We continue to hear more confirmation from research that low levels of Vitamin D are linked to increased risks of developing Alzheimer’s disease. The buzz is so strong it has sent many of us to the doctor just to have our blood work checked, and others to the local GNC store to stock up on D3 and other supplements just to be sure. While it’s too early to tell if replacement therapy alone reverses the odds, it has been validated that individuals with low levels of Vitamin D experience Alzheimer’s disease double the rate of those who are at normal levels.

The real quandary is that seniors are generally a high risk population for Vitamin D deficiency based on typical lifestyle changes that occur as we age. Some of the primary sources of Vitamin D include sunlight, fatty fish such as salmon and tuna, egg yolks, beef liver and cheese. Many of these things are considered bad for us, so we remove them to prevent other health issues such as skin cancers and high cholesterol.
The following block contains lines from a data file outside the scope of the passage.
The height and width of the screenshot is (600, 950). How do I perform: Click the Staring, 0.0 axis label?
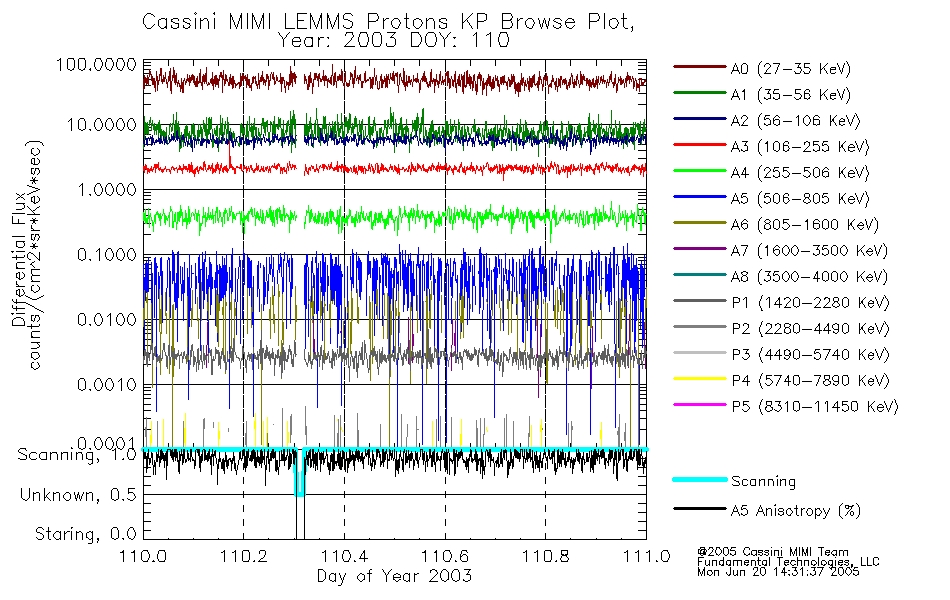pos(86,534)

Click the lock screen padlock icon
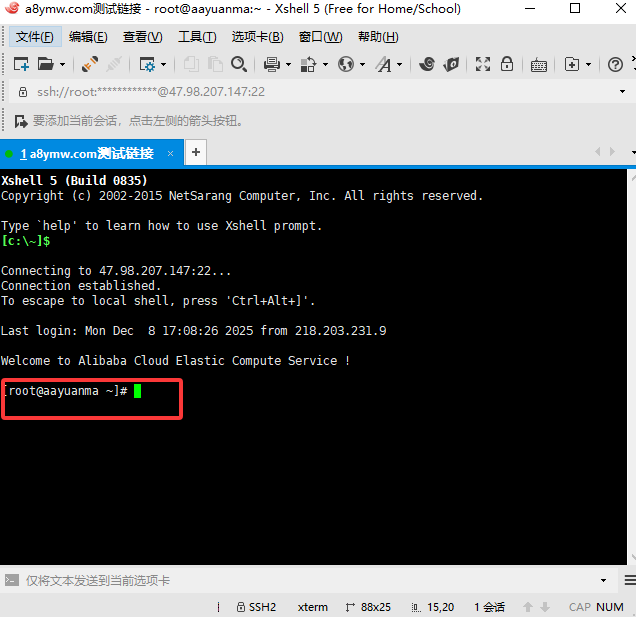point(507,64)
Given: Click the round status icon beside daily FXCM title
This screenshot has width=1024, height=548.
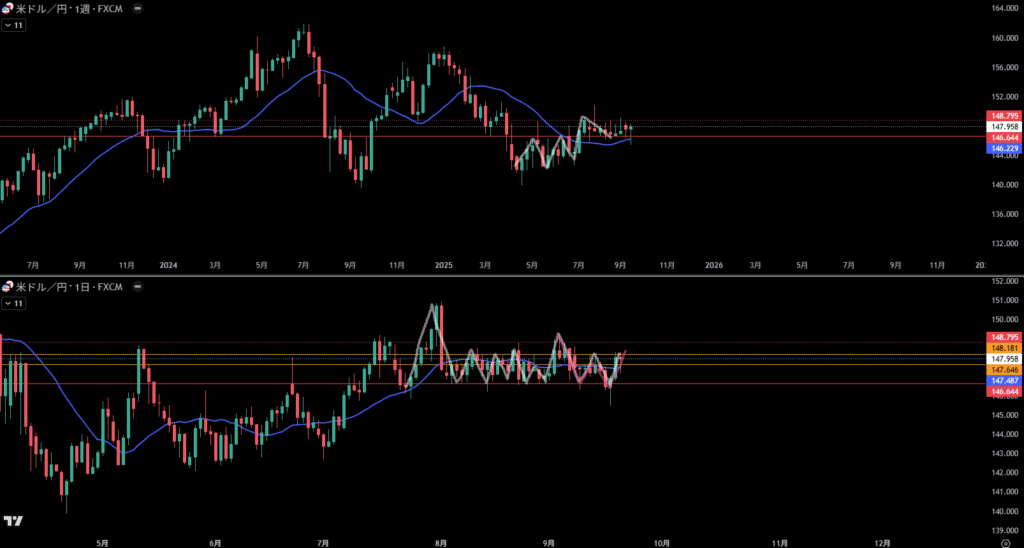Looking at the screenshot, I should pos(136,287).

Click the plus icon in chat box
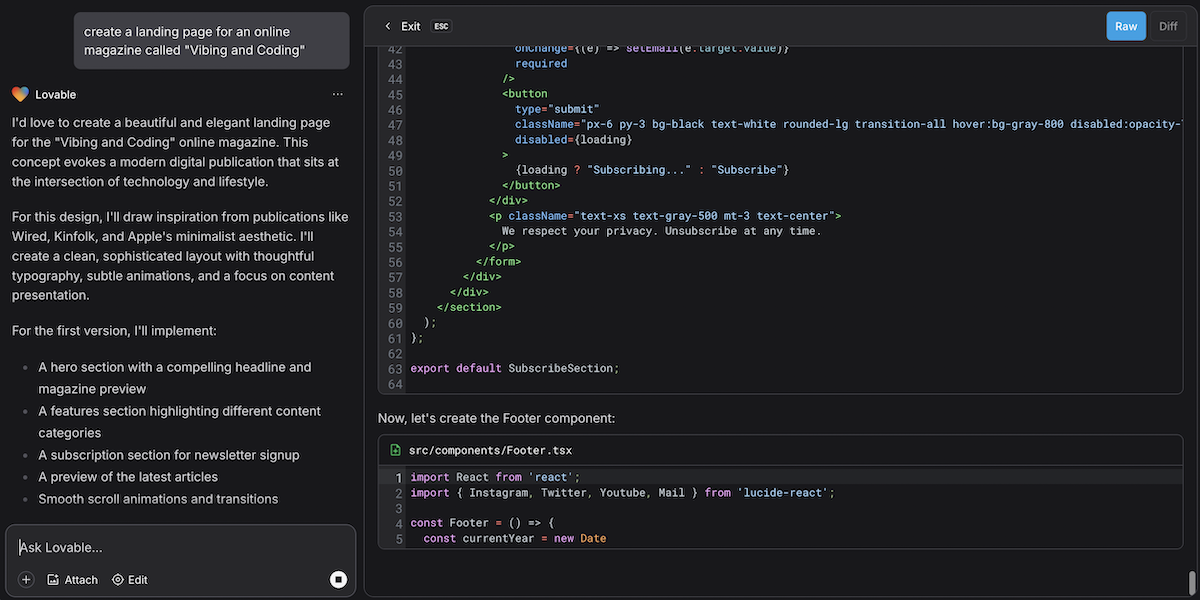[x=26, y=580]
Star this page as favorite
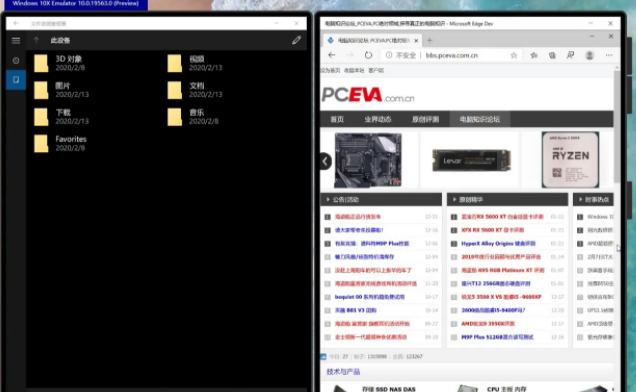Screen dimensions: 636x392 point(514,55)
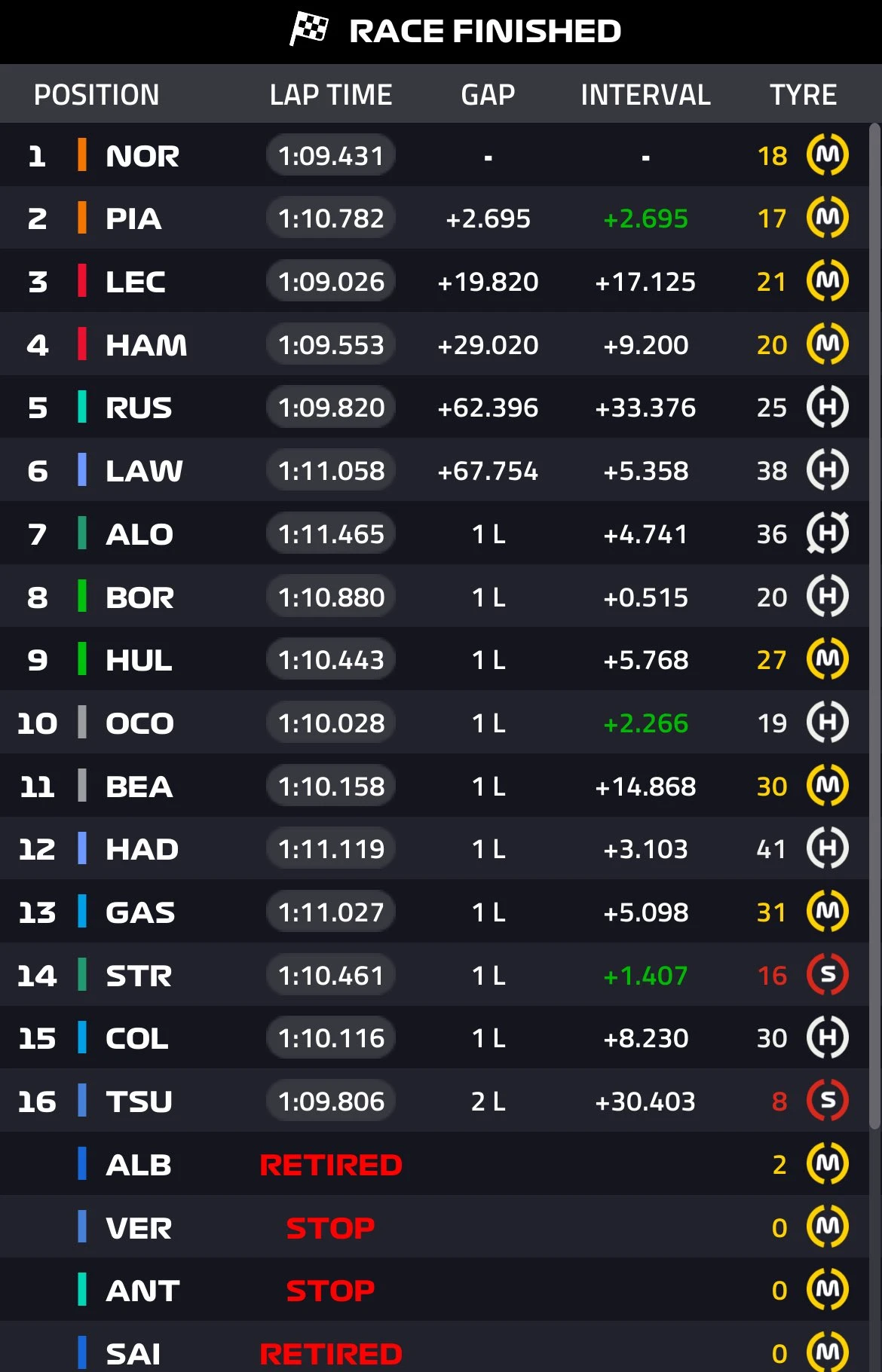The image size is (882, 1372).
Task: Click Leclerc's lap time 1:09.026
Action: 331,282
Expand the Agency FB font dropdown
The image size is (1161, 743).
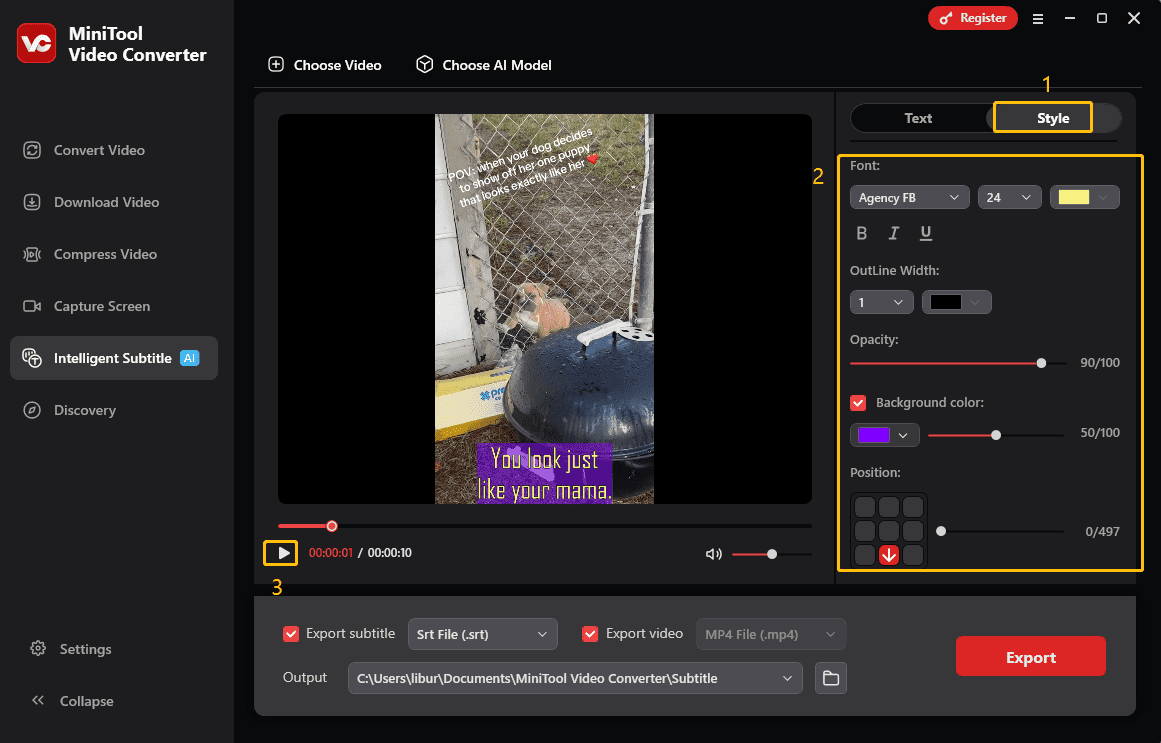click(x=909, y=197)
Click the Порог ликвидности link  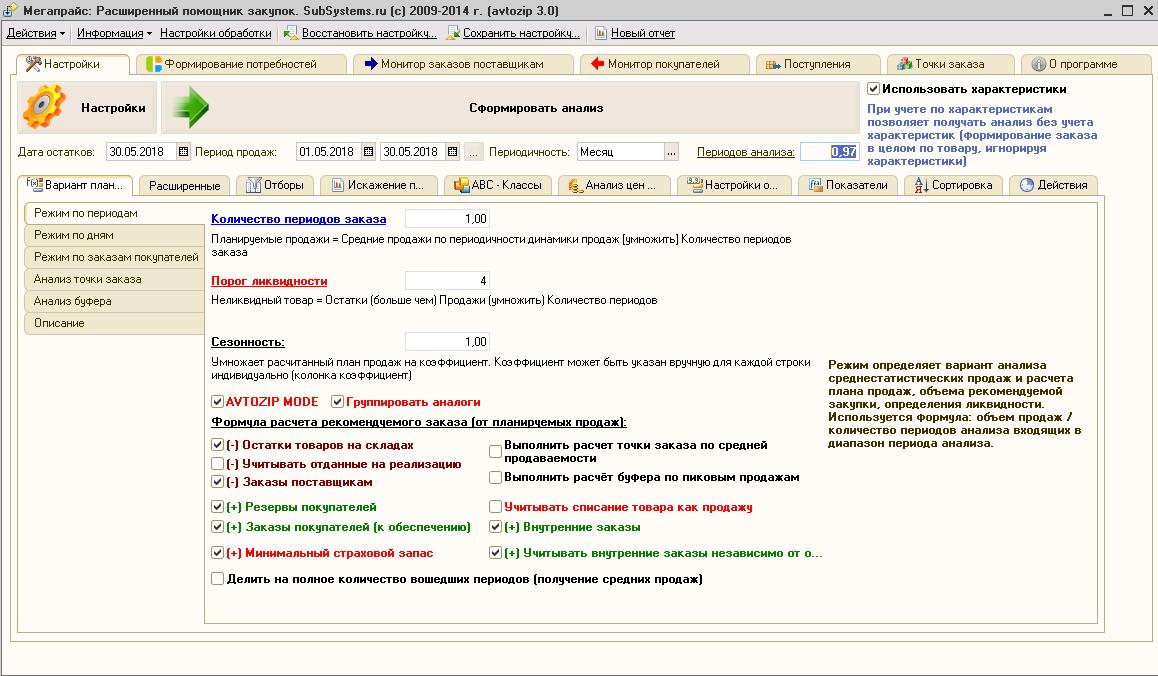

Vitamin D plays an important role in the brain, and there are many receptors for this golden substance throughout our brain including a special area known as the hippocampus which helps with memory function. Vitamin D is also thought to help clear amyloid plaques which we know build up in the presence of Alzheimer’s disease. We must find alternative ways to keep our Vitamin D levels within normal limits throughout the aging process.

We do not know if low levels of Vitamin D cause Alzheimer’s disease. What we do know is that our risks increase when this condition is present, and therefore we should monitor this simple blood value as part of our routine check ups, taking caution to keep the values within normal limits. By doing what we can today, we build hope for tomorrow.